任务要求: 请从下方关于西巢鸭弃婴案的文本中，逐字抄录从“真實案件人物為:母親、長男、次男、長女、次女、三女”到“進一步搜索,又在公寓的壁櫥裡發現一具已經化為白骨的只有幾個月大的嬰兒屍體。”的部分。

所给文本:
----
1988日本西巢鴨棄嬰案:真相比電影《無人知曉》更殘酷!

真實案件的真相原比影片更殘忍。

1988日本西巢鴨棄嬰案:真相比電影《無人知曉》更殘酷!

(電影情節與真實事件有出入)電影中人物為:母親、長男、次男、長女、次女

真實案件人物為:母親、長男、次男、長女、次女、三女

具 體 案 件

1988年夏天,東京巢鴨署的署員接到轄區內一個房東報警,有套外租公寓缺欠租金多月,而且找不到大人,只有小孩。

上門查訪發現,只有一個14歲大的男孩兩個分別7歲3歲女孩,共三個孩子,在這個沒有瓦斯沒有電、垃圾場一般、散發惡臭的公寓裡相依為命。

進一步搜索,又在公寓的壁櫥裡發現一具已經化為白骨的只有幾個月大的嬰兒屍體。

再度調查,還有一個最小的2歲女孩失蹤,並最終證實,是被長子與其朋友暴力虐待致死,被拋屍山野。

而這一切悲劇的源頭是他們的媽媽,為了和情人同居,隱瞞了他們的存在,並最終撂下了養育子女的責任,拋棄了孩子,獨自一人離開。
----
源数据:
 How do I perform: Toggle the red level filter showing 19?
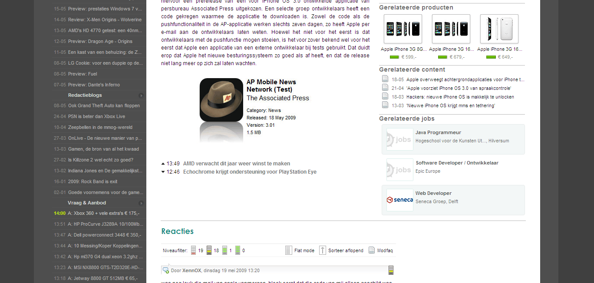[194, 250]
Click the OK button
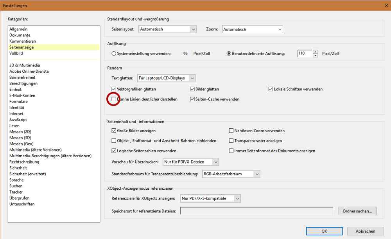Viewport: 391px width, 239px height. tap(324, 231)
----
完成结果:
真實案件人物為:母親、長男、次男、長女、次女、三女

具 體 案 件

1988年夏天,東京巢鴨署的署員接到轄區內一個房東報警,有套外租公寓缺欠租金多月,而且找不到大人,只有小孩。

上門查訪發現,只有一個14歲大的男孩兩個分別7歲3歲女孩,共三個孩子,在這個沒有瓦斯沒有電、垃圾場一般、散發惡臭的公寓裡相依為命。

進一步搜索,又在公寓的壁櫥裡發現一具已經化為白骨的只有幾個月大的嬰兒屍體。